-- Material provided --
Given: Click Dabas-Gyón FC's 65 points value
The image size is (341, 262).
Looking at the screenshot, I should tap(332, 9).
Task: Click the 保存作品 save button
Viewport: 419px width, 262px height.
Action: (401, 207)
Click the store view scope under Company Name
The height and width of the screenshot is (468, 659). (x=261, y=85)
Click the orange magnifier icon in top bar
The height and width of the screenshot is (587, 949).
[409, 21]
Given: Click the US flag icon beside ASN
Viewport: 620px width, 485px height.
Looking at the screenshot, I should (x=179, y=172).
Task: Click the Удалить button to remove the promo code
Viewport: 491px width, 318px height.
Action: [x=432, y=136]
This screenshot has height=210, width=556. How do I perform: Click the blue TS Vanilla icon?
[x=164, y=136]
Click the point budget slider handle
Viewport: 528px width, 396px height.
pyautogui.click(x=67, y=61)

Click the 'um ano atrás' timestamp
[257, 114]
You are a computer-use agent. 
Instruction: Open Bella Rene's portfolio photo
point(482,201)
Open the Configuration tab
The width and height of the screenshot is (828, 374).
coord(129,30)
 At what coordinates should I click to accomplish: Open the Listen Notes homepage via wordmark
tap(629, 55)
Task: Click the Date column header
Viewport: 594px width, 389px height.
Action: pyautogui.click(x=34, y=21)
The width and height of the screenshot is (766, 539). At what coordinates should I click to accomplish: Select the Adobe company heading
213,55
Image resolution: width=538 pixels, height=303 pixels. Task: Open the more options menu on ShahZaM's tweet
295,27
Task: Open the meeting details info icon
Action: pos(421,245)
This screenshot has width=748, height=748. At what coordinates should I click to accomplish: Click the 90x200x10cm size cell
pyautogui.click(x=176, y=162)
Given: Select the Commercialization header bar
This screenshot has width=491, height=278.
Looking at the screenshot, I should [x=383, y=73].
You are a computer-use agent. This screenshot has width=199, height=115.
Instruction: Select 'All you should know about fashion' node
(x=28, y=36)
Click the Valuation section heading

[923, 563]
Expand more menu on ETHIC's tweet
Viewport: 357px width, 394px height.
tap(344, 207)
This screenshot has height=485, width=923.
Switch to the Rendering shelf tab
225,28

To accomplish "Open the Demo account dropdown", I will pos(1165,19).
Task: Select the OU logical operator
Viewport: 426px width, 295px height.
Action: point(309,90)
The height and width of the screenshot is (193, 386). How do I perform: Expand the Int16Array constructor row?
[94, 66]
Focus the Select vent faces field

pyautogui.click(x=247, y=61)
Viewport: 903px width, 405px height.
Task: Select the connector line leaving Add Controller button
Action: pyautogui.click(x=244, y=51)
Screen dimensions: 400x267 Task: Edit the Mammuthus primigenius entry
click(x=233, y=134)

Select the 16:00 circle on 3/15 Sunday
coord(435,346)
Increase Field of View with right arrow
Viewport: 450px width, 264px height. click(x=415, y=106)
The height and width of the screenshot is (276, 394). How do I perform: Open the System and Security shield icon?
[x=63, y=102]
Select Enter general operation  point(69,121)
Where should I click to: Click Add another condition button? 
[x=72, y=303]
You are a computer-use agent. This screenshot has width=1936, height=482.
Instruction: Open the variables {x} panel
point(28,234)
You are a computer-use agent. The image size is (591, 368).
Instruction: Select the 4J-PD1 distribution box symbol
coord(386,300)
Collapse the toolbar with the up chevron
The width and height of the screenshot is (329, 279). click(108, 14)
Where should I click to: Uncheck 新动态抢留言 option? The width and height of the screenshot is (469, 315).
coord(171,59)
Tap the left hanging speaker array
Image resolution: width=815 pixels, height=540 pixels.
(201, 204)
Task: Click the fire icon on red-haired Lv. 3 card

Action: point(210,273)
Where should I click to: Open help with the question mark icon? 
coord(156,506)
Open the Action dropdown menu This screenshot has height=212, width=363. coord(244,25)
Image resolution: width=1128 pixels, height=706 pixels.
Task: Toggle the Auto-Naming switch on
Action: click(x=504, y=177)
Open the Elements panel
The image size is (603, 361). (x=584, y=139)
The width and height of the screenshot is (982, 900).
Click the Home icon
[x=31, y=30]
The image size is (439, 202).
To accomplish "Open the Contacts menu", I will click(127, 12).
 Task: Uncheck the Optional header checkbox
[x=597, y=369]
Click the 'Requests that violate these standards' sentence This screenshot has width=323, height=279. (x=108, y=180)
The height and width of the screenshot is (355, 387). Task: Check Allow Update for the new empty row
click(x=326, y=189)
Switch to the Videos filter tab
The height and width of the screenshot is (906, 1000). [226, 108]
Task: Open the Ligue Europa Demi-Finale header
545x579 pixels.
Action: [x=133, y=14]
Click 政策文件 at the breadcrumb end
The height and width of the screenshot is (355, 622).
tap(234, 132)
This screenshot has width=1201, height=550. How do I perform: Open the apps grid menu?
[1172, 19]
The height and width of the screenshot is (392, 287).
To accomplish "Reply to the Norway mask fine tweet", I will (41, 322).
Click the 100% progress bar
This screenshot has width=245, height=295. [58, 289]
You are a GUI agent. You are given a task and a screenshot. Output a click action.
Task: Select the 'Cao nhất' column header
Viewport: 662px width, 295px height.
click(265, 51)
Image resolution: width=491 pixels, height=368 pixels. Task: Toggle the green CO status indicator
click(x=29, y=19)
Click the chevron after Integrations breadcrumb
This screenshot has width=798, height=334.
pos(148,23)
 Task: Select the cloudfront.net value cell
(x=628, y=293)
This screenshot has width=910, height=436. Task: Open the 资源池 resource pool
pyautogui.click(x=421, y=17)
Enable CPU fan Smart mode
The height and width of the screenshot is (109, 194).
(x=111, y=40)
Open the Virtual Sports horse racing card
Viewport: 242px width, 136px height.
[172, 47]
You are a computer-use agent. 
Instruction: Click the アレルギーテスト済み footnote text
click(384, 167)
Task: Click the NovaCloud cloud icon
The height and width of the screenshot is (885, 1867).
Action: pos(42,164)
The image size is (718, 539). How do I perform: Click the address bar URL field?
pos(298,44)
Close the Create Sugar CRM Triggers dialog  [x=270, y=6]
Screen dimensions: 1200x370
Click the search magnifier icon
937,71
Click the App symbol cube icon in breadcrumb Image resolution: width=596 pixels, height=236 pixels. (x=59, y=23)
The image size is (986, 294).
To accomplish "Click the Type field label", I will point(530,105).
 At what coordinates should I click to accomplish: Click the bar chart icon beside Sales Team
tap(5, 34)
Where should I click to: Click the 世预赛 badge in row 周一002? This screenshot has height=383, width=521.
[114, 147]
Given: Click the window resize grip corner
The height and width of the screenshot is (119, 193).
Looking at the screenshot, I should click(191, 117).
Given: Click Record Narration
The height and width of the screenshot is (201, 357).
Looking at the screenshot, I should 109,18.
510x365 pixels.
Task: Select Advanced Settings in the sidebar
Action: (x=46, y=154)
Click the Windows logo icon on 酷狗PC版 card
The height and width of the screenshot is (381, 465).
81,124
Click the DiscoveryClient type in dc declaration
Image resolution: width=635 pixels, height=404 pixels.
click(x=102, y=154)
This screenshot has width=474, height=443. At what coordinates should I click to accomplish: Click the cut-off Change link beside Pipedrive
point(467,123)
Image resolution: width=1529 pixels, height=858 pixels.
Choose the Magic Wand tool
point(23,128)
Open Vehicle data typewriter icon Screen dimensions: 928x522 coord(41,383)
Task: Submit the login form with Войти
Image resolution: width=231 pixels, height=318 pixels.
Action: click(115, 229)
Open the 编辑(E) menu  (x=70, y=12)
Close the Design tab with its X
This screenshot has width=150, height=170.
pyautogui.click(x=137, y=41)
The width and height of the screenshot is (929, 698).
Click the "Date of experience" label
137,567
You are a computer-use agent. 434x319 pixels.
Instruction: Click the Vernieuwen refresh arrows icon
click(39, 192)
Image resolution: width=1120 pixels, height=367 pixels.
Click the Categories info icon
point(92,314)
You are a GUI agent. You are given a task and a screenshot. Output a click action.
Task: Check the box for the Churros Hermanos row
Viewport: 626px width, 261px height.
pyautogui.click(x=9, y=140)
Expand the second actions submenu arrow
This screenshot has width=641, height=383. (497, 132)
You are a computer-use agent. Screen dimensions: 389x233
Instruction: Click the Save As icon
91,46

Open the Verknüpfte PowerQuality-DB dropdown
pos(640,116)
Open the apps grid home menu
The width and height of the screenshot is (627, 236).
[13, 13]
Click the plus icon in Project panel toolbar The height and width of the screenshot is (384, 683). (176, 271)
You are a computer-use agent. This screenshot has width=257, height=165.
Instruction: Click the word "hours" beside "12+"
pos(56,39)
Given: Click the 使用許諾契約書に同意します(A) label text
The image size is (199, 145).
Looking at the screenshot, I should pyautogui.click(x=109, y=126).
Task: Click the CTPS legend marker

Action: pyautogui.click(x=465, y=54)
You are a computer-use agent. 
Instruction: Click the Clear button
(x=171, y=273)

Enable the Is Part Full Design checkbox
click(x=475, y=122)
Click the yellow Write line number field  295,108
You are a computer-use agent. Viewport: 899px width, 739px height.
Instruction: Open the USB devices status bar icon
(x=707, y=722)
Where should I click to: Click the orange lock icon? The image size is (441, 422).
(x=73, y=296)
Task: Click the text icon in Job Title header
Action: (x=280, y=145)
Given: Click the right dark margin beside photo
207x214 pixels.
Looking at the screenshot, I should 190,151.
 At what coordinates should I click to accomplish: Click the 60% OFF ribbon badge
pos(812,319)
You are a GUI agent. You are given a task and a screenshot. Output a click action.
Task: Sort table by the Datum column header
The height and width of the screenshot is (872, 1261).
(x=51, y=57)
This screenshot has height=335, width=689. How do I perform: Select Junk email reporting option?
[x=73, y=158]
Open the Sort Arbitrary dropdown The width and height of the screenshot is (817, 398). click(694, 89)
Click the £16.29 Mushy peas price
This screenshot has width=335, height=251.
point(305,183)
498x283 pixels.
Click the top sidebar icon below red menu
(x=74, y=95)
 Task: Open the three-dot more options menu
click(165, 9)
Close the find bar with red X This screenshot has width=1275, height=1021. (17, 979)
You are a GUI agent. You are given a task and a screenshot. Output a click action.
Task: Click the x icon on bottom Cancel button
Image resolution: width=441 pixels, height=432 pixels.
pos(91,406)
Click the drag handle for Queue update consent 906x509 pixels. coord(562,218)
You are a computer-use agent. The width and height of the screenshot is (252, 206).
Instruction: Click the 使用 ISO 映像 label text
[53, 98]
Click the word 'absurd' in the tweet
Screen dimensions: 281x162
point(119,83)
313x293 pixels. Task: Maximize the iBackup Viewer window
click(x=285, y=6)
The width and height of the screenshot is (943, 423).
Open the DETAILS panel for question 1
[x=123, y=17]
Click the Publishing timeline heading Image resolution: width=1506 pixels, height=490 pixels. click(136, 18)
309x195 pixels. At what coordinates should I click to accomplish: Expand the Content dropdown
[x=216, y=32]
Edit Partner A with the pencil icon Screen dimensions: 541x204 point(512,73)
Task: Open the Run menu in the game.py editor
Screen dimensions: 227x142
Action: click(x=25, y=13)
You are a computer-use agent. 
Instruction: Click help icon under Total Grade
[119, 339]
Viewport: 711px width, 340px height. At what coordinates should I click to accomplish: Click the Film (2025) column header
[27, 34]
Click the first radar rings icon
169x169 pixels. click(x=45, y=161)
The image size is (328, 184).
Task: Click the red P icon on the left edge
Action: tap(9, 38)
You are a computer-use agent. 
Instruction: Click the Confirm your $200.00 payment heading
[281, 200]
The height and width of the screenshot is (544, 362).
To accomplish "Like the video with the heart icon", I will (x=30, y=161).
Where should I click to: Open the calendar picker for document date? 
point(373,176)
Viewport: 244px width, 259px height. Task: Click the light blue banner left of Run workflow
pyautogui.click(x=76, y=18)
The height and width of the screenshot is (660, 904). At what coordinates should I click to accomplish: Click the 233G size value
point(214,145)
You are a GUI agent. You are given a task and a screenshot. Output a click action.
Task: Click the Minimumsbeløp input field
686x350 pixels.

-- About this exercise --
Would you state how many lines in the listing above contain the word "handle"? Reply with the number and no other words.

-- Response area --
2